◆ WORK ITEM ◆
Copy out the items from the start through the line containing "Task: Click on", inclusive, with "action" replaced by "command" and everything else unchanged. Give only those lines.

◆ SOURCE INFORMATION ◆
BEGIN

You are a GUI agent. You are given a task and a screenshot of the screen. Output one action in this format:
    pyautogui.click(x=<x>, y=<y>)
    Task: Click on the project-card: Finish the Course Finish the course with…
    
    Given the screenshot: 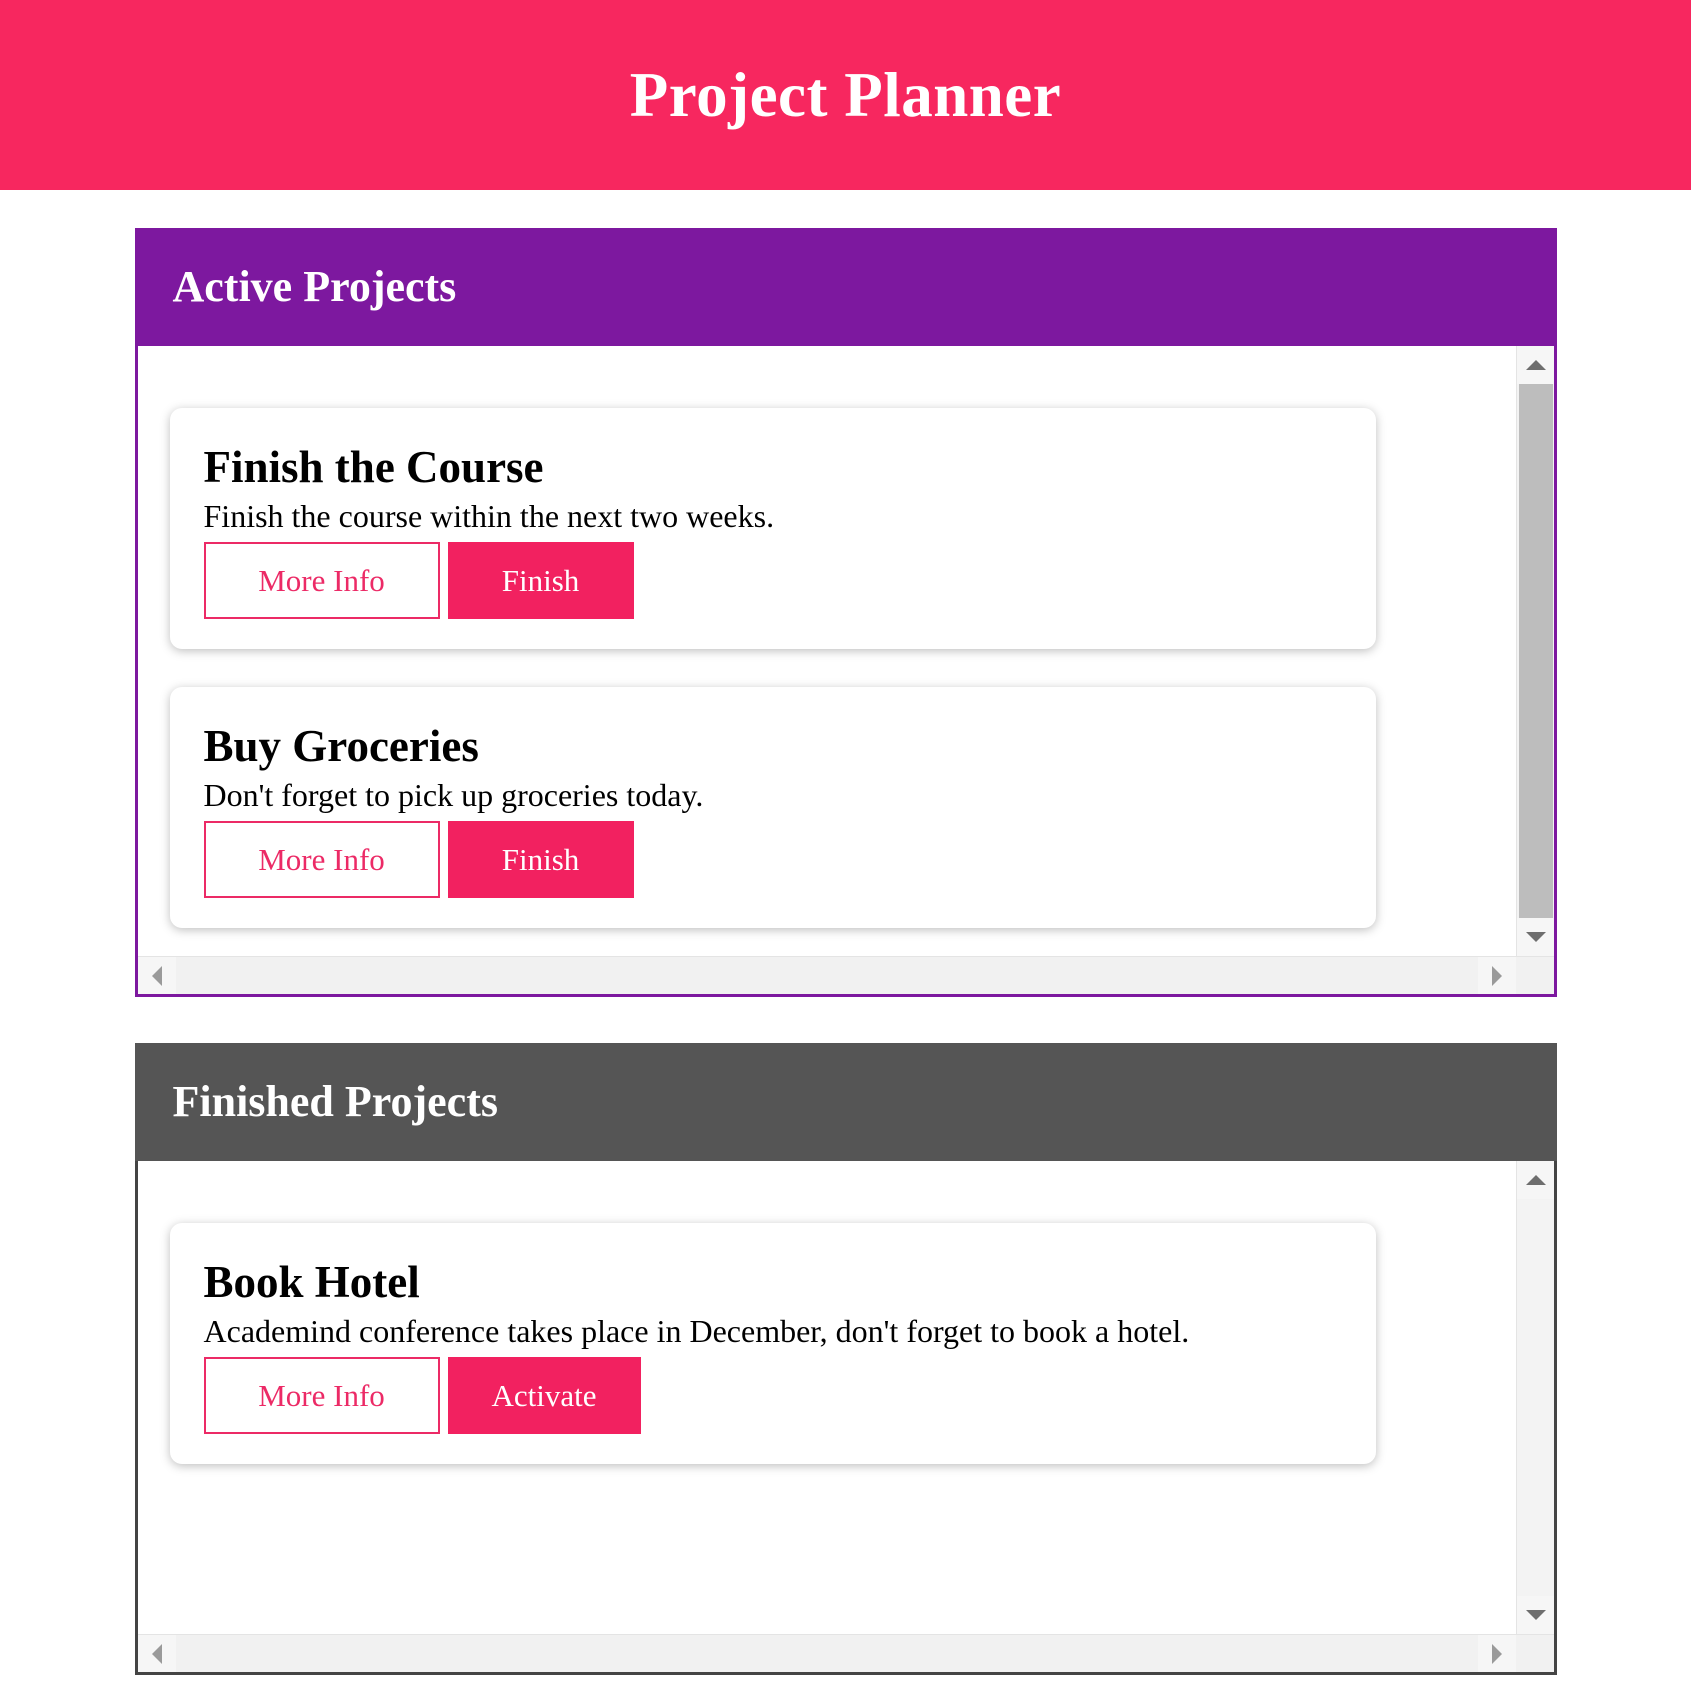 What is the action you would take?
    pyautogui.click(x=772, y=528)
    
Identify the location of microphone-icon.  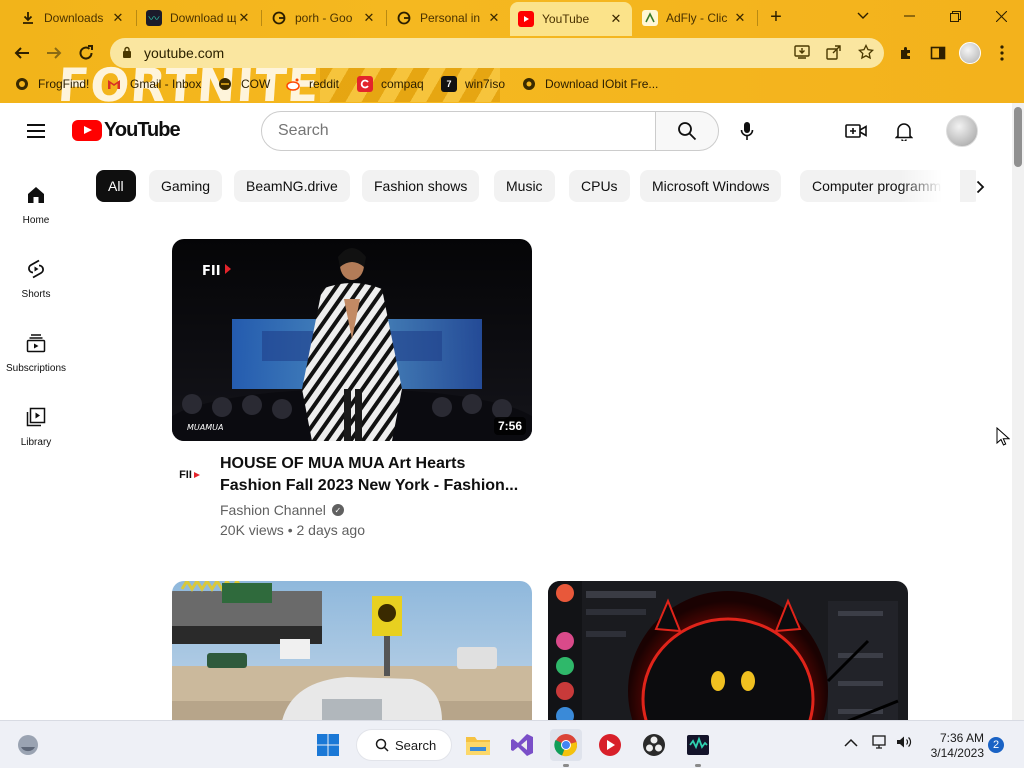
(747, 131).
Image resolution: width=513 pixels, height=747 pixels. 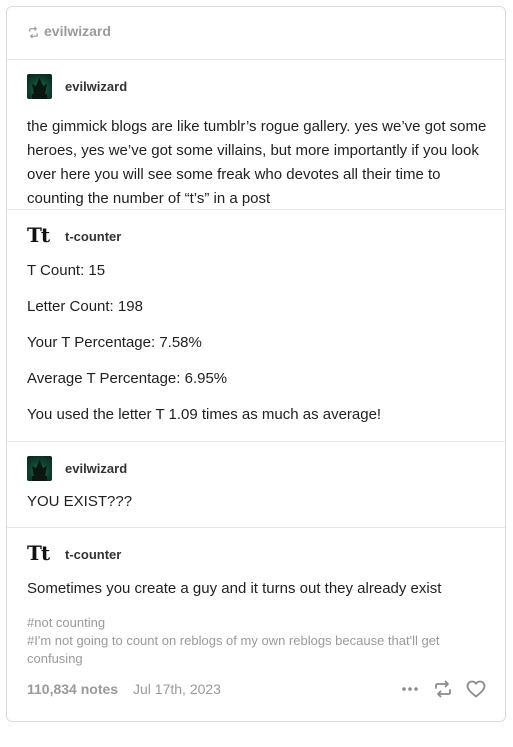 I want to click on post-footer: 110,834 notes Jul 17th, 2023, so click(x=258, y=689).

END

◆ RESPONSE TO THIS EXERCISE ◆
You are a GUI agent. You are given a task and a screenshot of the screen. Output one command in this format:
    pyautogui.click(x=<x>, y=<y>)
    Task: Click on the project-card: Finish the Course Finish the course with…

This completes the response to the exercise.